You can also round to weeks, quarters, or even custom intervals like "15 minutes" or "6 hours" if you're working with high-frequency data.
## Time Zones: The One Paragraph Version
Time zones are complicated, but here's what you need to know. `with_tz()` converts a time for display ("What time is this New York meeting in Tokyo?") without changing the actual moment. `force_tz()` corrects a mislabeled time zone ("This was recorded as UTC but it was actually Eastern"). If you're working with data from a single time zone, you probably don't need either of these.
```{r}
meeting_time <- ymd_hms("2025-06-15 10:00:00", tz = "America/New_York")
with_tz(meeting_time, tzone = "Asia/Tokyo") # same moment, displayed in Tokyo time
```
## Practical Example: Analyzing Economic Trends
Let's use lubridate with the built-in `economics` dataset to do some real analysis. This dataset has monthly US economic data from 1967 to 2015.
```{r}
economics %>%
mutate(decade = factor(10 * (year(date) %/% 10))) %>%
ggplot(aes(x = date, y = unemploy, color = decade)) +
geom_line() +
labs(
title = "US Unemployment Over Time",
x = "Date", y = "Unemployment (thousands)", color = "Decade"
) +
theme_minimal()
```
The color-coded decades immediately reveal the cyclical nature of unemployment. Each decade has its own recession spike, and the overall level trends upward over time as the labor force grew. The 2000s (pink) show the most dramatic rise, corresponding to the Great Recession. This is the payoff of `year()` --- extracting a date component lets you group and color data in ways that reveal long-term patterns.
```{r}
economics %>%
mutate(month = month(date, label = TRUE)) %>%
group_by(month) %>%
summarize(avg_unemploy = mean(unemploy)) %>%
ggplot(aes(x = month, y = avg_unemploy)) +
geom_col(fill = "steelblue") +
labs(
title = "Average US Unemployment by Month (1967-2015)",
x = "Month", y = "Unemployment (thousands)"
) +
theme_minimal()
```
The monthly averages are remarkably flat --- unemployment does not have a strong seasonal pattern when averaged over nearly 50 years. The slight variations you see are dwarfed by the cyclical (recession-driven) swings.

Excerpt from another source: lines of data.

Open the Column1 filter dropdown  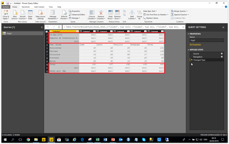point(77,31)
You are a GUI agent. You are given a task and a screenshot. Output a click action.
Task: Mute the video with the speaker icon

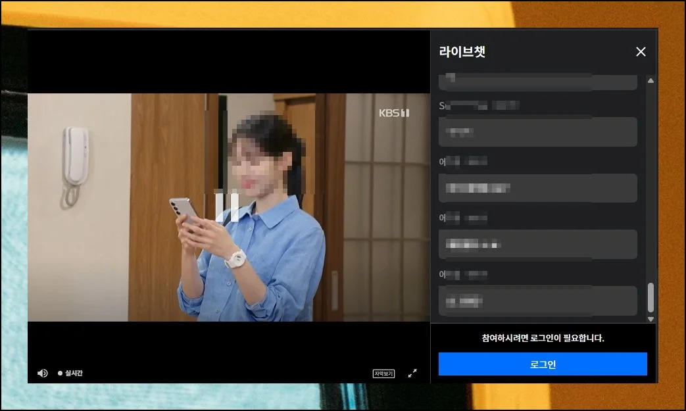[x=43, y=373]
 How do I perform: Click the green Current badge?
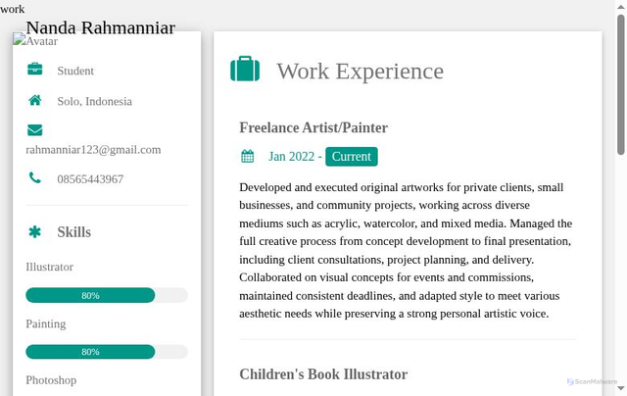pos(351,157)
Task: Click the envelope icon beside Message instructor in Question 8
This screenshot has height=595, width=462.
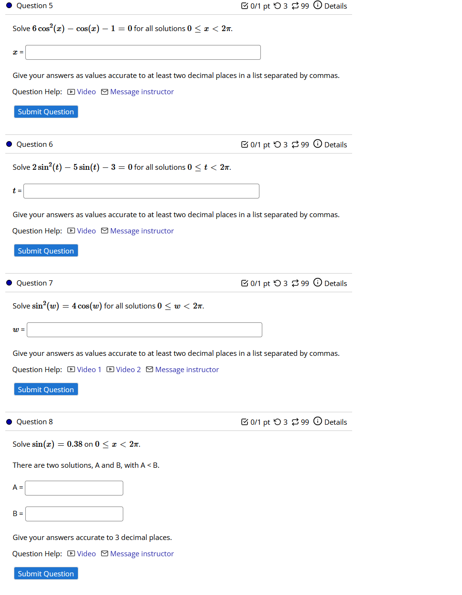Action: point(104,553)
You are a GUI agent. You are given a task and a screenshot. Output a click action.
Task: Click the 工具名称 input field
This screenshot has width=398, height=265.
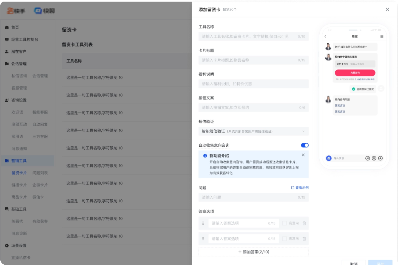(x=253, y=36)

This is a useful finding in itself: it tells you that month-to-month comparisons of unemployment are meaningful, unlike retail sales which have massive seasonal swings.
```{r}
# Filter to the Great Recession and plot
economics %>%
filter(between(date, ymd("2007-06-01"), ymd("2009-06-01"))) %>%
ggplot(aes(x = date, y = unemploy)) +
geom_line(color = "firebrick", linewidth = 1) +
labs(
title = "US Unemployment During the Great Recession",
x = "Date", y = "Unemployment (thousands)"
) +
theme_minimal()
```
The Great Recession chart shows unemployment nearly doubling in just two years --- from about 7 million to over 14 million. The `between()` function combined with `ymd()` made it trivial to zoom into this specific date range. This pattern --- filter to a date window, then plot --- is exactly how you would build a "drill-down" view in a business dashboard.
See how `year()`, `month()`, `between()`, and `ymd()` all work together seamlessly with dplyr and ggplot2? That's the whole point.
## Quick Reference
| What you want to do | Function |
|:---------------------|:---------|
| Parse a date string | `ymd()`, `mdy()`, `dmy()` (match the order) |
| Parse date + time | `ymd_hms()`, `mdy_hm()`, etc. |
| Build from components | `make_date()`, `make_datetime()` |
| Current date/time | `today()`, `now()` |
| Extract year, month, etc. | `year()`, `month()`, `mday()`, `wday()`, `quarter()` |
| Add calendar time | `+ months()`, `+ years()`, `+ days()` |
| Add exact time | `+ dhours()`, `+ ddays()`, `+ dweeks()` |
| Round to period | `floor_date()`, `ceiling_date()`, `round_date()` |
| Check if date is in range | `%within%` with intervals (`%--%`) |
Dates are weird in every language. But with lubridate, they're manageable. Parse them, extract what you need, do the math, and get on with your analysis.